Jubilarse no es desaparecer. Sí, quizá, un poco de la vida pública como tal, con Eucaristías presididas a diario, presentaciones de actos sin parar o entrevistas de medios por doquier. Se jubila uno del cargo, pero no se jubila de la presencia. El cardenal Carlos Osoro, arzobispo emérito de la archidiócesis de Madrid y hasta el 8 de julio su administrador apostólico, seguirá siendo padre, pastor y vecino. Enamorado de Dios y, por tanto de sus queridos hijos, se ha saltado reuniones importantes por acudir a la cárcel de Soto del Real, a acompañar a sus presos, unos de sus favoritos. Ha comido bocatas en medio del frío invierno en la plaza de la Almudena para escuchar los anhelos de los jóvenes una vez al mes. Se ha remangado la sotana en las periferias físicas y existenciales de Madrid, como es la Cañada Real y ha visitado recurrentemente la casa donde uno de sus sacerdotes acoge a migrantes. «Nunca pensé que un obispo sería mi amigo», cuenta Sadio, guineano, en estas páginas. Musulmán practicante, fue para él un choque que un prelado se acercase a su casa, le abrazase, le preguntara qué tal estaba.
Predicador entregado, cuenta el cardenal Omella, presidente de los obispos españoles, que un joven de su diócesis llamó a la puerta del seminario barcelonés tras escuchar un sermón del obispo cántabro en la catedral de la capital, donde entró sin esperar mucho a cambio. Otro muchacho en un momento difícil de su vida le abordó en la colegiata de San Isidro y fue el comienzo de no pocas visitas que fueron forjando amistad y un camino menos serpenteante.

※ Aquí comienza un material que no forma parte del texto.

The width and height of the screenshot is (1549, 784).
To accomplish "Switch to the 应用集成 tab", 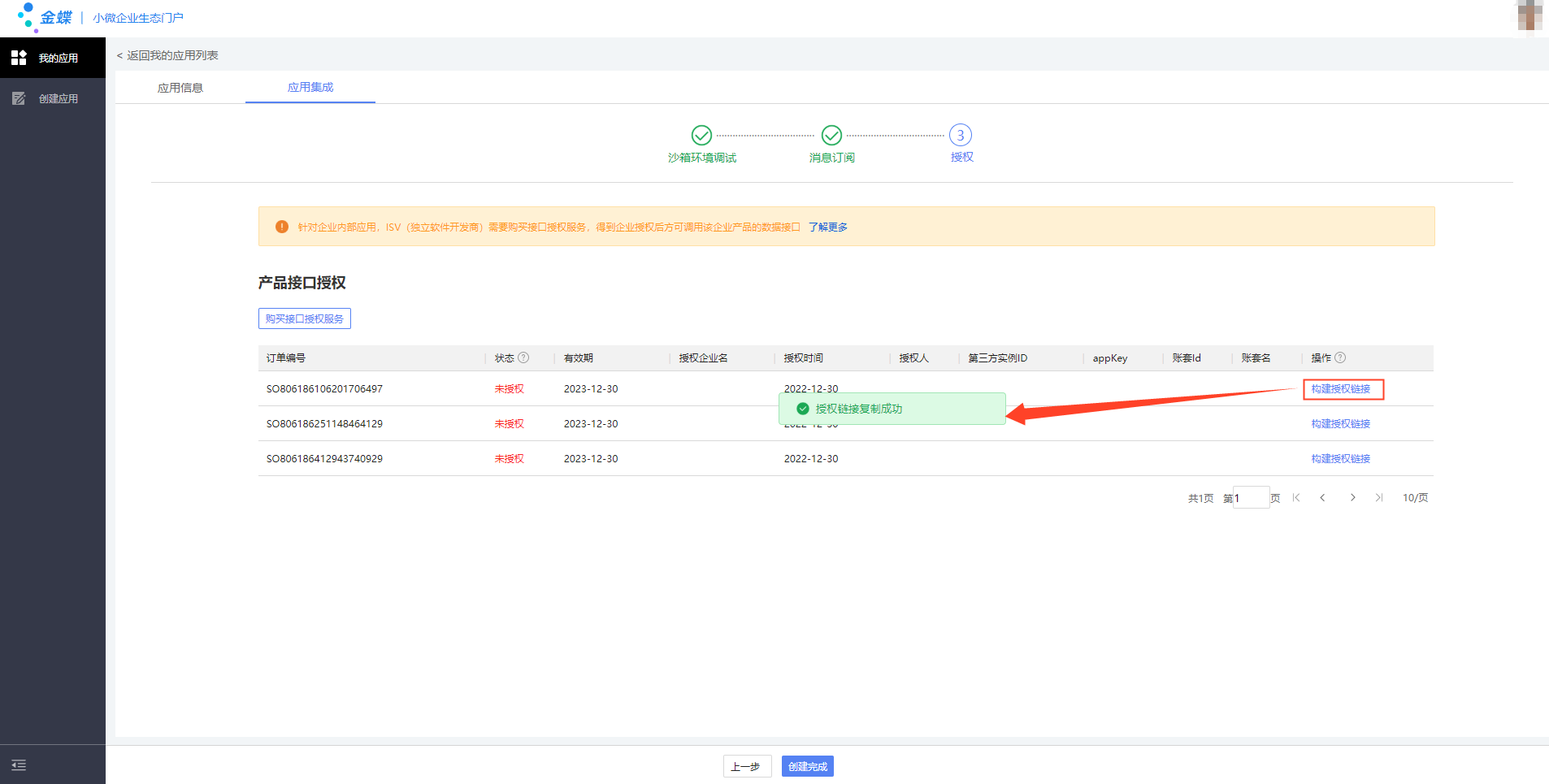I will pos(310,87).
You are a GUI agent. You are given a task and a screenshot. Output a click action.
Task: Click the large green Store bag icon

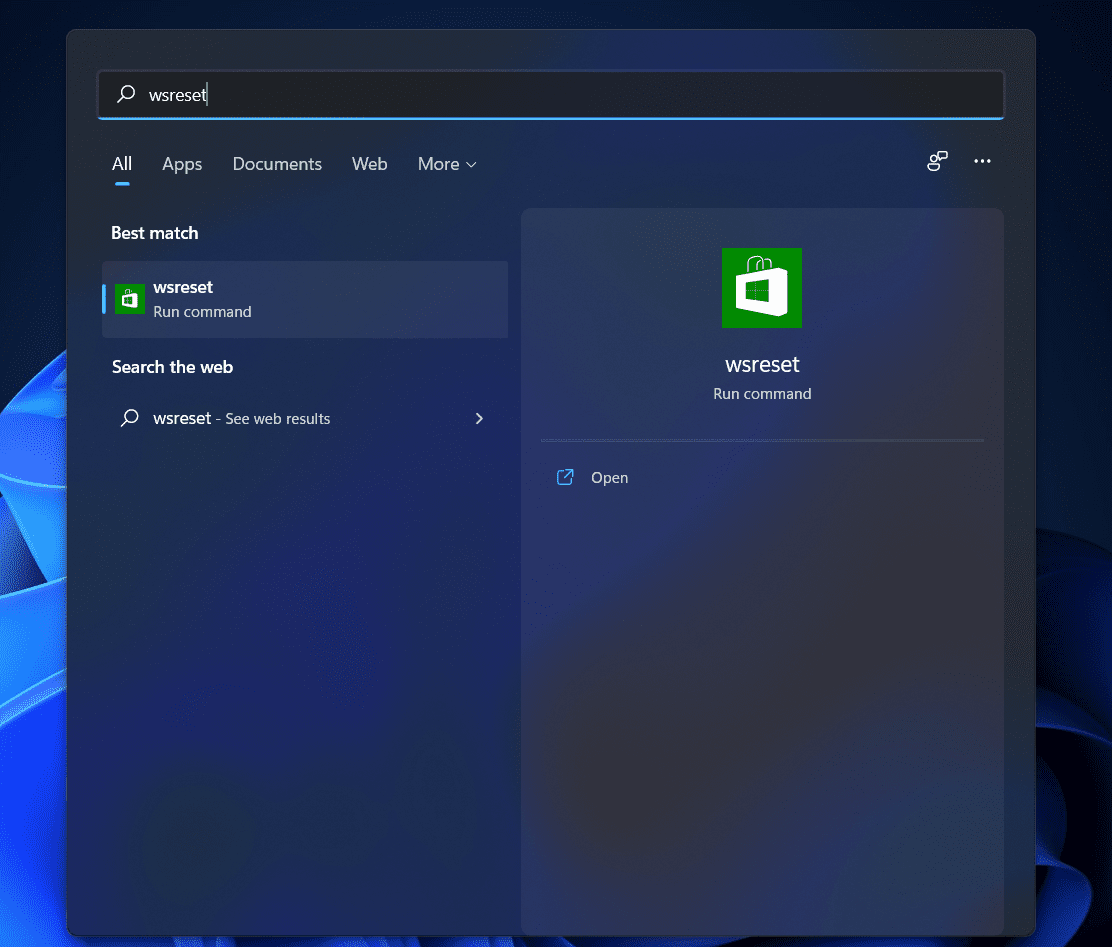[x=762, y=288]
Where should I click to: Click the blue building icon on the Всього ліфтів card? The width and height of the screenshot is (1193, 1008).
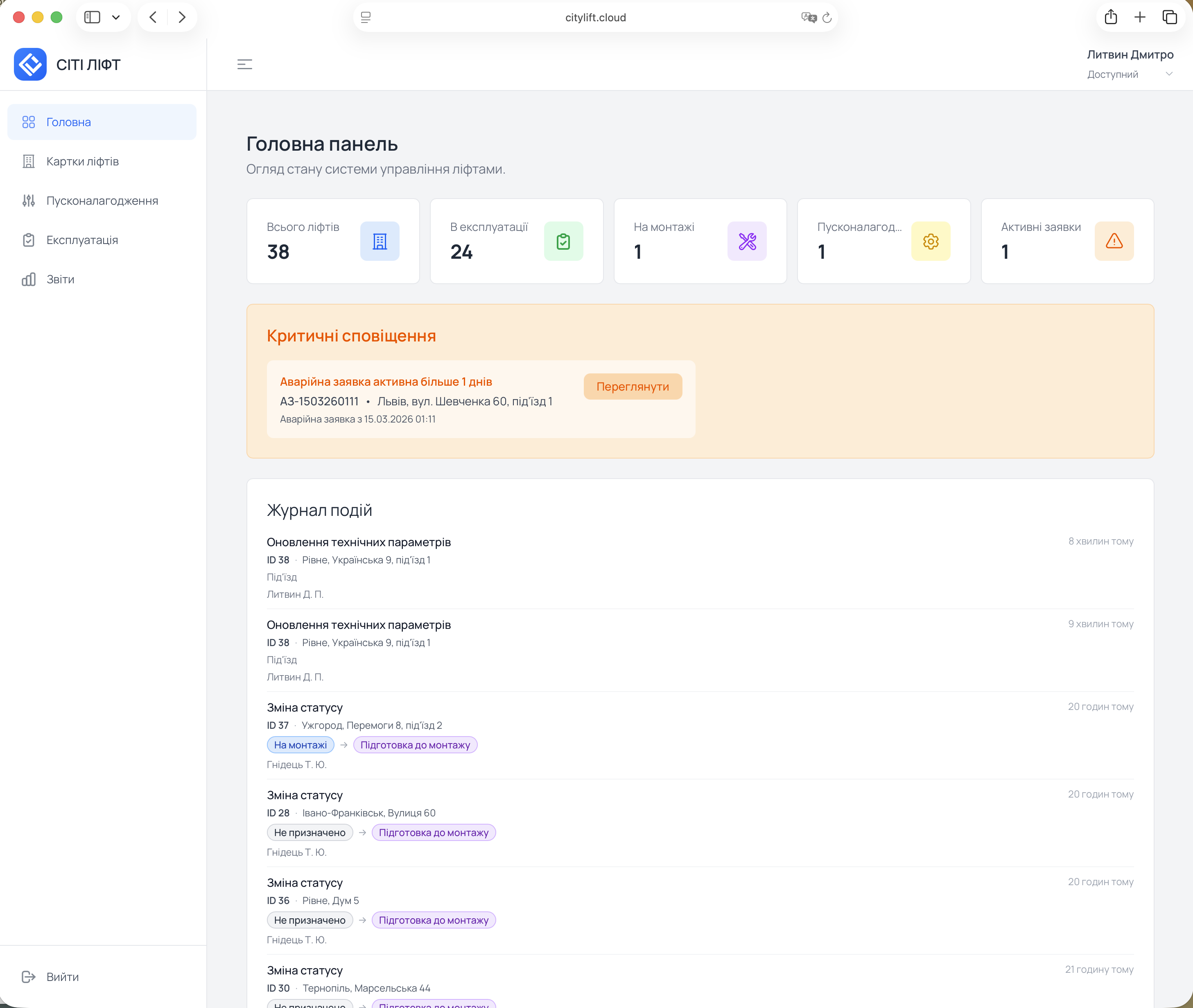380,241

Carlos Osoro se jubila, pero seguirá viviendo en Madrid, aunque su hermano le requiera en el norte para pasar tiempo con su familia. Quiere rezar, leer. Y acompañar, porque ser pastor va unido a su ADN. Ahora toca a los madrileños, y a tantos por cuyas diócesis peregrinó, devolver esa entrega y no dejar solo a un padre que se sentó en el borde de su cama cuando tuvieron fiebre.